* Your instructions:
Copy each line below in which the string "back" occurs.

[Data extracted from a collection]

--

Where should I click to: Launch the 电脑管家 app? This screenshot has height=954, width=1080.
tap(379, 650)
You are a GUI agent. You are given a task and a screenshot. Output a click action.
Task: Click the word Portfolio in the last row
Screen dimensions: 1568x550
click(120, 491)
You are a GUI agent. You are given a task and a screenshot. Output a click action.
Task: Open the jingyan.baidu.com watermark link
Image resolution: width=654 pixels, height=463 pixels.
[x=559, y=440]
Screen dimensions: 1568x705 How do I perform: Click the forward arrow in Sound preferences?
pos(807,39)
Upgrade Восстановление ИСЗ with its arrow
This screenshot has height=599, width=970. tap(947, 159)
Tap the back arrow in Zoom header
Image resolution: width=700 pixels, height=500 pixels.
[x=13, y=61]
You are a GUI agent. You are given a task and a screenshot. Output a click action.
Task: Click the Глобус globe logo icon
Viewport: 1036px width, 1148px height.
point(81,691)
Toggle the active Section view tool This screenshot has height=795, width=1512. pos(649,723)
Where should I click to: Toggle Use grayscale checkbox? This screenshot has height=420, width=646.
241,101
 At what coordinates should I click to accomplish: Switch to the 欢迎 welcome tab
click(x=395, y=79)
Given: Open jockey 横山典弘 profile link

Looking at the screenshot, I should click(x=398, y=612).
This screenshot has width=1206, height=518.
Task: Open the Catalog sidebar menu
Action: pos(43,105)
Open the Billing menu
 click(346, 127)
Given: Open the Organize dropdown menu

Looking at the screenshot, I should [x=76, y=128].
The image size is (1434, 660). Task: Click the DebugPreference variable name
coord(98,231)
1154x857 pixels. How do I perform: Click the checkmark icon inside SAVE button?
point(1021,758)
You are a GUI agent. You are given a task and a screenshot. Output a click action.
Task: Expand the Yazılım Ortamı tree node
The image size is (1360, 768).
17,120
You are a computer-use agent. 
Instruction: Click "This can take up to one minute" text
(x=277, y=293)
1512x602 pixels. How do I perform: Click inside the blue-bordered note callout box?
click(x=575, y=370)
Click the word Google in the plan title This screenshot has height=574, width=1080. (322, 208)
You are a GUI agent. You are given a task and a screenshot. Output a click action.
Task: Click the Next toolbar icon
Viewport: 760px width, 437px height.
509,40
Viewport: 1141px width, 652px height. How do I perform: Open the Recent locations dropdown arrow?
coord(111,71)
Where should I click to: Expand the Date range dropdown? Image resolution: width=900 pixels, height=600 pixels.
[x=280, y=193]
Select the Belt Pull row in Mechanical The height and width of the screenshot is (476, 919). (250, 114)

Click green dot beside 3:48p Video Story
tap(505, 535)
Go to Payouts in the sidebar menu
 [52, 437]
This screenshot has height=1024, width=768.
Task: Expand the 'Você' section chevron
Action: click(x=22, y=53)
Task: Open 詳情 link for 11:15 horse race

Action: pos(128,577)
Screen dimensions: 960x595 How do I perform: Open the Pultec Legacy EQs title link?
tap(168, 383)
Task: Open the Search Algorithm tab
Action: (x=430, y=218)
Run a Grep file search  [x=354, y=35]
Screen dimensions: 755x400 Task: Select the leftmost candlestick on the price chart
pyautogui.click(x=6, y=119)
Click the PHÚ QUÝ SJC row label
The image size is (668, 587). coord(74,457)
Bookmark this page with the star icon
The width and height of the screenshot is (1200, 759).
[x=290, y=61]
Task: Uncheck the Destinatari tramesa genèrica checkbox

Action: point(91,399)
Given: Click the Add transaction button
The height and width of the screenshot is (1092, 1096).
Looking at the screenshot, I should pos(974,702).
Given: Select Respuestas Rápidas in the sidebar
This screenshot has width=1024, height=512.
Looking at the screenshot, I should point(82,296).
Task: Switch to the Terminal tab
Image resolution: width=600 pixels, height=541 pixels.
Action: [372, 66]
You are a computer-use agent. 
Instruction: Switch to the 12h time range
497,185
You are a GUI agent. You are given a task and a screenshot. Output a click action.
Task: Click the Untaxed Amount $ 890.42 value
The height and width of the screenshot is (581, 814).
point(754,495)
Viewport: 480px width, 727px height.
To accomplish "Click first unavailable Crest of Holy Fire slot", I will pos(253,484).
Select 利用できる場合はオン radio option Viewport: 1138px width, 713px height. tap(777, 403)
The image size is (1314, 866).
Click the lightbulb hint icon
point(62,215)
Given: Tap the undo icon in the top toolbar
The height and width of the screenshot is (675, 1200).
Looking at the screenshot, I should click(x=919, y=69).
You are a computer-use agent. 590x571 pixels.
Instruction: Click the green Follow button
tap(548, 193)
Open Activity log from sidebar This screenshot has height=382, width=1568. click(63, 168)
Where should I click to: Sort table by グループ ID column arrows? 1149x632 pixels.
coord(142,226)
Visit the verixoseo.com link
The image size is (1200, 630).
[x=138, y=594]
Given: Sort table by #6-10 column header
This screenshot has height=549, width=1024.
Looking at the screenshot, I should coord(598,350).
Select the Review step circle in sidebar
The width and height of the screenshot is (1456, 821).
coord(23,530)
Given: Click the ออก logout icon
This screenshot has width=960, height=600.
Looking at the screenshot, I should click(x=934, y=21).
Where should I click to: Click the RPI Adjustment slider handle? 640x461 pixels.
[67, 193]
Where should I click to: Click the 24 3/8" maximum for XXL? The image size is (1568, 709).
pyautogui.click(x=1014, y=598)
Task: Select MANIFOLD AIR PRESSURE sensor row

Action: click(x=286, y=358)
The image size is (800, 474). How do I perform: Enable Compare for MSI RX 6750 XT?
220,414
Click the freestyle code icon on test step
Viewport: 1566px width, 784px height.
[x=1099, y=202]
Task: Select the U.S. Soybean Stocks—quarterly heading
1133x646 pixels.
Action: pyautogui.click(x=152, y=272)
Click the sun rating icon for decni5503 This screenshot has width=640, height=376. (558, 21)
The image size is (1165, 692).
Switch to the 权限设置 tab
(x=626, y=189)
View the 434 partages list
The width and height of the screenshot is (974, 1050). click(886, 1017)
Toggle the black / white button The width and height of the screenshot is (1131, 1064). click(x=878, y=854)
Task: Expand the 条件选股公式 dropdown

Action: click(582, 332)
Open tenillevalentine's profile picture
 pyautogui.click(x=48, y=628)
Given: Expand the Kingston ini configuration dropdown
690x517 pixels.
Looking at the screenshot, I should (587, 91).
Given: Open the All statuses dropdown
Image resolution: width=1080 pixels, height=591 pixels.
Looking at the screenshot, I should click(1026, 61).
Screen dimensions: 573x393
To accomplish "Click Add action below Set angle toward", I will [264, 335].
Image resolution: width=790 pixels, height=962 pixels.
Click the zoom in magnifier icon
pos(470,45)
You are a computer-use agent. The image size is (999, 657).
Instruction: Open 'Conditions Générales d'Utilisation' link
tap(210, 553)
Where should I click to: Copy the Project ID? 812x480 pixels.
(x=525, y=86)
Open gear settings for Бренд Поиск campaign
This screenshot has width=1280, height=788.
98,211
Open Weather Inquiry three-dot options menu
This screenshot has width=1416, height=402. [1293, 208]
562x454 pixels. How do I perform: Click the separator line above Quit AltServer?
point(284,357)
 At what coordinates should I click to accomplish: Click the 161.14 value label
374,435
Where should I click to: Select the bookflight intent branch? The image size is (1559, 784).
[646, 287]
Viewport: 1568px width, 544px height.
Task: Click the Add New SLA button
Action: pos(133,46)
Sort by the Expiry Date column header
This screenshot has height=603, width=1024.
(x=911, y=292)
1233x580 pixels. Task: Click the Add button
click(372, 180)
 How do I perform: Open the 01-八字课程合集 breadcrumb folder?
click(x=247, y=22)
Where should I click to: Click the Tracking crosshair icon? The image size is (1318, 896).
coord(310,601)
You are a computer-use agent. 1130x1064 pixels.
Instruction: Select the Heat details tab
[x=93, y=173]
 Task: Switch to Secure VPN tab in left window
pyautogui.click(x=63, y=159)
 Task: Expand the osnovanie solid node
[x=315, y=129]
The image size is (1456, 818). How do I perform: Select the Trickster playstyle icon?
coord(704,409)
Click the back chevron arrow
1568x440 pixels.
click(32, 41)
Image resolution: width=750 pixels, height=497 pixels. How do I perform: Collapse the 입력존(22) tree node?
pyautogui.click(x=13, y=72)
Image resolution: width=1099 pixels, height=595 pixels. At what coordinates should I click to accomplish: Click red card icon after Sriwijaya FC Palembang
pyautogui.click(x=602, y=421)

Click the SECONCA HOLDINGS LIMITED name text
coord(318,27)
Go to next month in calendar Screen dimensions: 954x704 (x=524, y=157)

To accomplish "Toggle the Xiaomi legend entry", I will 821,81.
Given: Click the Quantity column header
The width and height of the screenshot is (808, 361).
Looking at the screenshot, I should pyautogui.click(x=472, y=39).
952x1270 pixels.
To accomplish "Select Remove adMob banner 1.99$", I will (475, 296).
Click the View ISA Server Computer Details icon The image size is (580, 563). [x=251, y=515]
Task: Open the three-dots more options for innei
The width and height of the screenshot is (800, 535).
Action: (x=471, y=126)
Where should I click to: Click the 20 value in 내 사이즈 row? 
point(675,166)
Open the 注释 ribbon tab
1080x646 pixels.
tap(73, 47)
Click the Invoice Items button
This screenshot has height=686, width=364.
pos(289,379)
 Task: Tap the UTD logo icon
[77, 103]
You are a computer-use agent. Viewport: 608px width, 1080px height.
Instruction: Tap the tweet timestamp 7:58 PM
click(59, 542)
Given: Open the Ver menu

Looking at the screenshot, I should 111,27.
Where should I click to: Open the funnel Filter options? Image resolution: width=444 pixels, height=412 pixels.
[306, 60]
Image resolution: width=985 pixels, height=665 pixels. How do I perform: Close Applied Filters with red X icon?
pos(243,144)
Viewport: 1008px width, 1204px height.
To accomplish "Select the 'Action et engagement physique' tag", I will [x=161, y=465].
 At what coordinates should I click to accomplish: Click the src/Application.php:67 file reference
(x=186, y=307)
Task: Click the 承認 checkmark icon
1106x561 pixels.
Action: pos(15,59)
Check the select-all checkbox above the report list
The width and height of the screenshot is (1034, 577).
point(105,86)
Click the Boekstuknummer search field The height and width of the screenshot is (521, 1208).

--

* Task answer:
Tap the back arrow in Zoom header
Click the back chevron arrow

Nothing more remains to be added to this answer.